Noami Wolf in the NYTimes on three incredibly popular YA series.  The "Gossip Girl" "A-List" and "Clique" series, almost all of which feature status-mad adolescent girls immersed in materialistic, superficial concerns, having lotsa sex on the way.

Wolf is disturbed by these novels, and correctly points out that they stand in opposition to previous generations of similar books for girls, in that the rich, acquisitive, superficial girls are the role models, rather than being the characters who are, in the end humbled. Now, the sex kind of bothers Wolf too, but not as much as the other stuff:

But teenagers, or their parents, do buy the bad-girls books — the "Clique," "Gossip Girl" and "A-List" series have all sold more than a million copies. And while the tacky sex scenes in them are annoying, they aren’t really the problem. The problem is a value system in which meanness rules, parents check out, conformity is everything and stressed-out adult values are presumed to be meaningful to teenagers. The books have a kitsch quality — they package corruption with a cute overlay.

In the world of the "A-List" or "Clique" girl, inverting Austen (and Alcott), the rich are right and good simply by virtue of their wealth. Seventh graders have Palm Pilots, red Coach clutches, Visas and cellphones in Prada messenger bags. Success and failure are entirely signaled by material possessions — specifically, by brands. You know the new girl in the "Clique" novel "Best Friends for Never" is living in social limbo when she shops at J. Crew and wears Keds, and her mother drives a dreaded Taurus rather than a Lexus. In "Back in Black" the group of "A-List" teenagers spends a weekend at "the Palms Hotel and Casino"; brands are so prominent you wonder if there are product placement deals: "Vanity Fair always prepared giveaway baskets. . . . Last year’s had contained a Dell portable jukebox, a bottle of Angel perfume by Thierry Mugler and a PalmOne Treo 600 Smartphone." (The copyright page of the latest "Gossip Girl" book lists credits for the clothing featured on the cover: "gold sequined top — Iris Singer, peach dress — Bibelot@Susan Greenstadt," and so on.)

Ross Douhat calls Wolf on this:

Now, you might that sex scenes aimed at early-teen readers – scenes in which high school juniors have sex in the dressing room at Bergdorf’s ("Nate began to cry as soon as it was over. The Viagra had worn off just in time") and "semi-sex" (though not oral sex, which is "so over") behind a statue at the MOMA – might just possibly be an example of how the pop culture imposes conformity and "adult values" on teenagers. But if you suggested that, you might be a Puritan, or anti-sex, or even a Republican. So just to be clear: Naomi Wolf doesn’t like these books. Not one bit. But she’s still cool – and she’s not, and never has been, against teenagers having sex. They just shouldn’t be, you know, tacky about it.

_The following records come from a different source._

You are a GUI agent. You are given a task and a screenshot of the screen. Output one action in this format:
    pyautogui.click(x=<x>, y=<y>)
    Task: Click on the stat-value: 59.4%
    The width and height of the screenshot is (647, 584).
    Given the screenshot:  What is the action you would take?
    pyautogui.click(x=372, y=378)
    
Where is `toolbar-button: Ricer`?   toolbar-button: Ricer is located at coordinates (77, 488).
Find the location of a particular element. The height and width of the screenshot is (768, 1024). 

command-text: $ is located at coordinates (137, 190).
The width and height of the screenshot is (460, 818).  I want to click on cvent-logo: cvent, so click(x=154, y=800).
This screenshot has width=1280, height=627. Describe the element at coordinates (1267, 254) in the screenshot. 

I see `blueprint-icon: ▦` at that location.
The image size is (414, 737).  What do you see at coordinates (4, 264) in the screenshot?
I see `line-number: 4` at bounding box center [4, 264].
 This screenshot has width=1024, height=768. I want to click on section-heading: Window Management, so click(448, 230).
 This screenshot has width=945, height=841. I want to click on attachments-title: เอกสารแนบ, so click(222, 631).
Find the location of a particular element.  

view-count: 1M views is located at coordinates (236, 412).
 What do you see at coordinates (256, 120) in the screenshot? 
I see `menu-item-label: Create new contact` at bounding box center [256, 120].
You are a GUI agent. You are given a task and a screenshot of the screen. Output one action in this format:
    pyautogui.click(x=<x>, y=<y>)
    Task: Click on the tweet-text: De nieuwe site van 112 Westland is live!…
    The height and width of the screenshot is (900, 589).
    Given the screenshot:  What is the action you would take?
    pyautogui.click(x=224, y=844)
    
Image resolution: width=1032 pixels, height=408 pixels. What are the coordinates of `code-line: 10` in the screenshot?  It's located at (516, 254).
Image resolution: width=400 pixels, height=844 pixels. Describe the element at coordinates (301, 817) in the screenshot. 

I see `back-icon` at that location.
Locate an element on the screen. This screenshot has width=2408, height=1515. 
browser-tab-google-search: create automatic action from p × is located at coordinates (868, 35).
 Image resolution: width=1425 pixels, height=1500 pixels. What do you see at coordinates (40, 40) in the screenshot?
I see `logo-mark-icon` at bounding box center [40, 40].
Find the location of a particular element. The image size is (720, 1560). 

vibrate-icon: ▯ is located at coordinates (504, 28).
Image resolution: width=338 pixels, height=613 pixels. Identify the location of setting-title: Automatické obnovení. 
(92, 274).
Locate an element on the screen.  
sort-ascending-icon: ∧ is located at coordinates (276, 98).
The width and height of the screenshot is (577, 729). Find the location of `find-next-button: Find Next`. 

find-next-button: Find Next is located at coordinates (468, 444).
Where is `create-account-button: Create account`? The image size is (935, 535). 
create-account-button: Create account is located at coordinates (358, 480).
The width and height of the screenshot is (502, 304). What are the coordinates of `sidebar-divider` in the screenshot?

Exactly. The celebrated lifestyle is all about soul-stripping commodification of persons. Why can’t a reasonable person see that recreational sex is an expression of this, and perhaps even the strongest, most destructive expression of it?

I never stop being puzzled by the walls that some construct around sexuality, its uses and misues. Somehow, sex is exempt from the dynamics to which every other human activity is prone.  Its misuse has no consequences except for those we impose on through our relativistic value systems, so if we can only dispense with the latter, our problems disappear. In dealing with adoloscents, we tell them *all* smoking is bad…even a little bit, and total abstinence from smoking is the only real choice if you value your health. But suggest sexual abstinence, even because of the clear negative physical, mental and emotional consequences of teen sexual activity…PRUDE!

Well, good for Wolf anyway. Nixon, China, and all that.